I see two solutions:

after 20 minutes or so (use time() to know when you're above the time threshold) you close the session with session_write_close() and open it again.
you implement your own session handler with session_set_save_handler and save your session data somewhere else than the default path.

Whichever route you choose I suggest you to retain the modifications you did to .htaccess.
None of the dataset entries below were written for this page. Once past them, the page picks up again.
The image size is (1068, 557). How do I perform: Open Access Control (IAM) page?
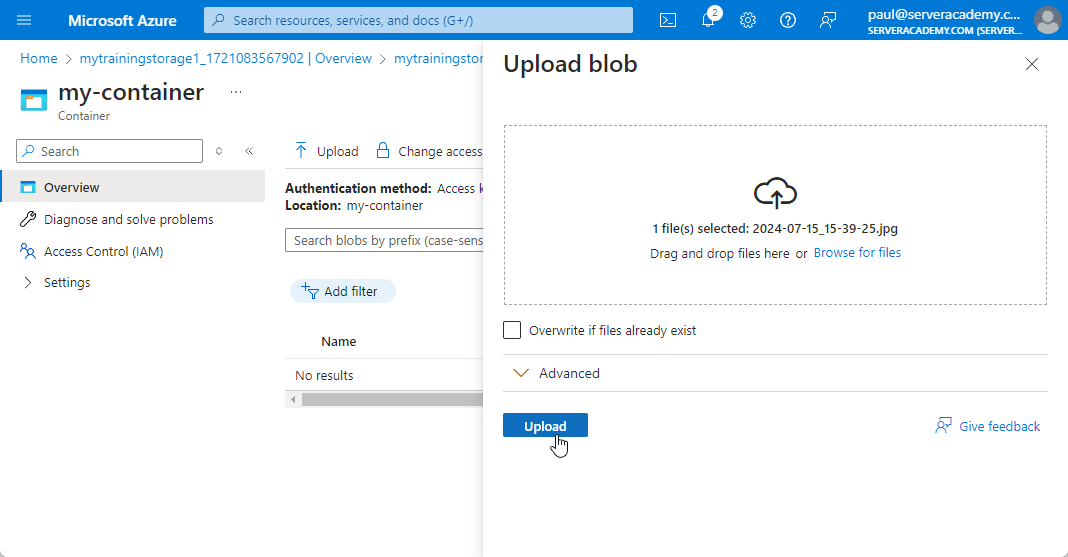pyautogui.click(x=103, y=251)
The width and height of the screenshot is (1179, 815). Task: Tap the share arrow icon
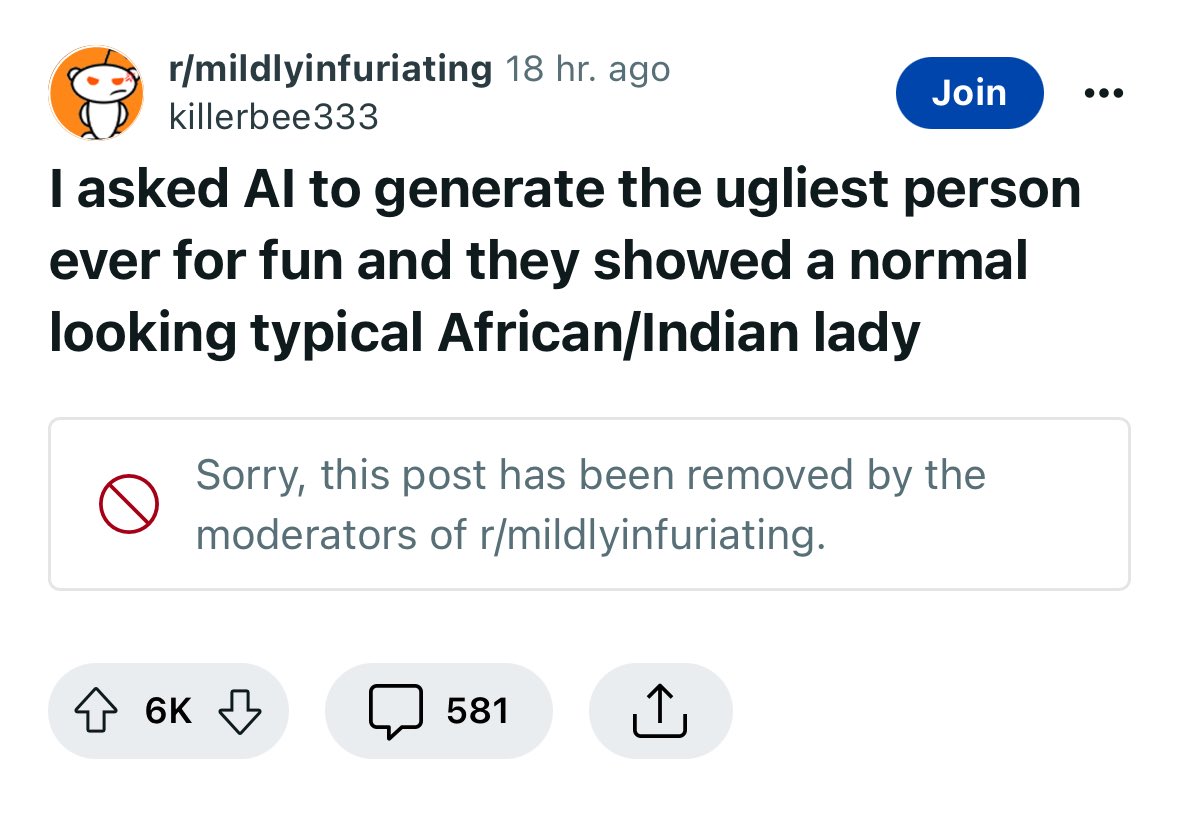pos(661,711)
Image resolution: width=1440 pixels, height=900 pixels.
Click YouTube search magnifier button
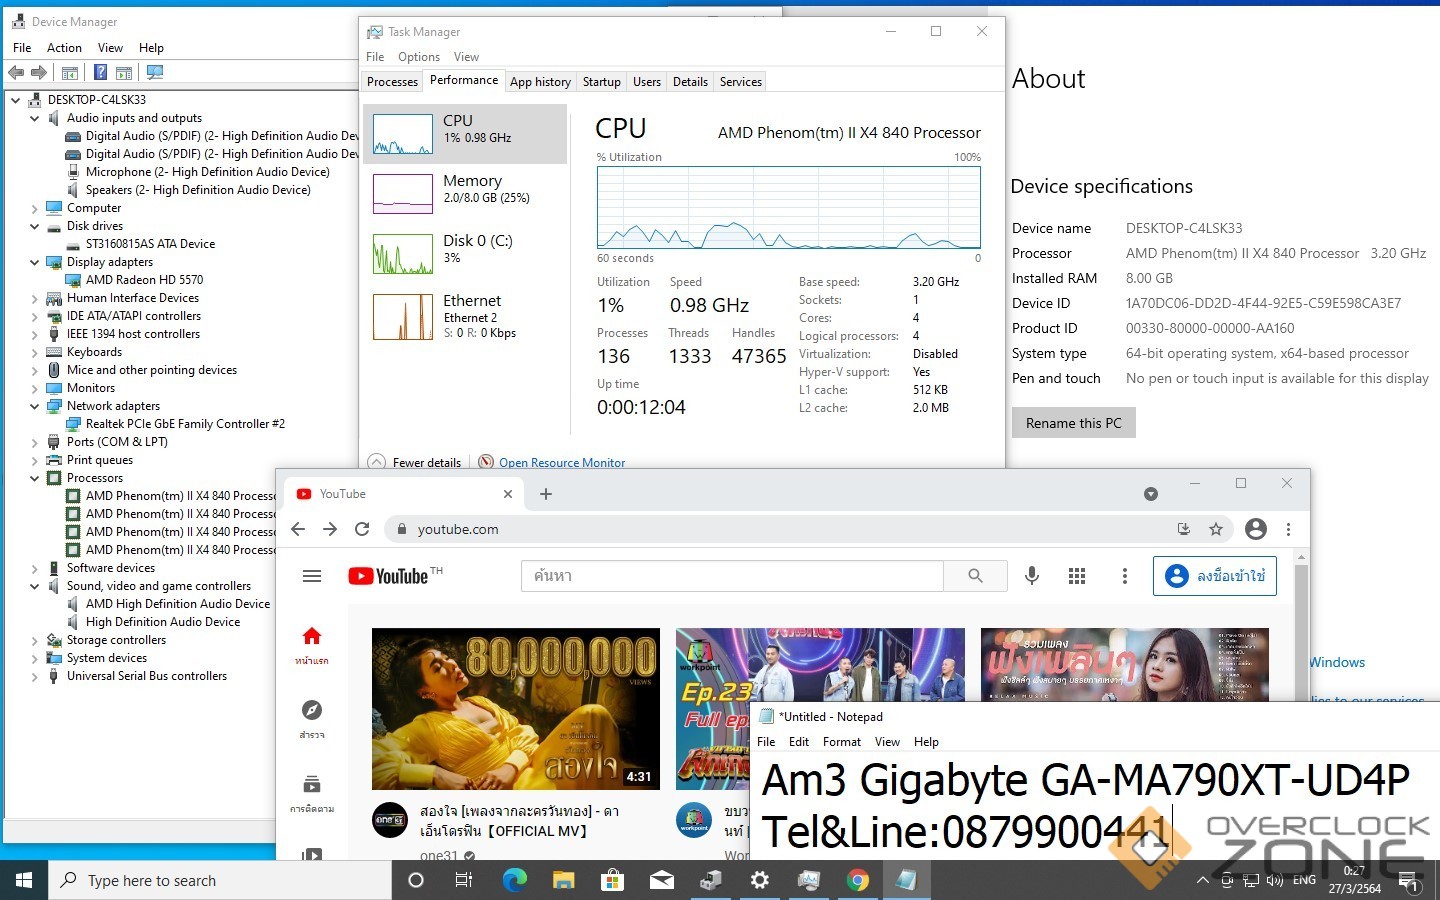pyautogui.click(x=975, y=576)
Let us know how it goes :-)

Solution 2

Try doing it in your code instead. If you have header.php or config.php file that is included everywhere add this to it:

ini_set("session.gc_maxlifetime", 21600);
session_set_cookie_params(21600);

8,868

Admin

Updated on September 17, 2022

Comments

Admin almost 2 years

I want to create the session timeout to 6 hours but my browser is still timing out in 1/2 hour.

I am on a PLESK server.

I updated .htaccess

php_value session.gc_maxlifetime 21600
php_value session.cache_expire 21600
php_value session.cookie_lifetime 21600

Here is the relevant PHPinfo:

                        Local   Master
session.gc_maxlifetime  21600   1440
session.cache_expire    21600   180
session.gc_maxlifetime  21600   1440

Gumbo over 13 years

Do these PHP settings apply for all PHP scripts?

tacone over 13 years

The above assumes it is a session time out, not a browser's quirk.
Zoredache over 13 years

If you are on Debian a simple solution is to simply add php_value session.save_path /foo/bar where /foo/bar is not the standard folder.
tacone over 13 years

@Zoredache, doing so he may have to delete temporary files manually from /foo/bar since that escapes system crontab's cleaning.
Kzqai over 12 years

Thank you for this post, I wasn't aware that my apache config values were being completely ignored, only that my sessions were timing out quickly, until I checked my phpinfo() directly. As a result, I've given up on using the apache site setup, which apparently may not use php_value at all (unlike a .htaccess?), and just went with editing the php.ini directly.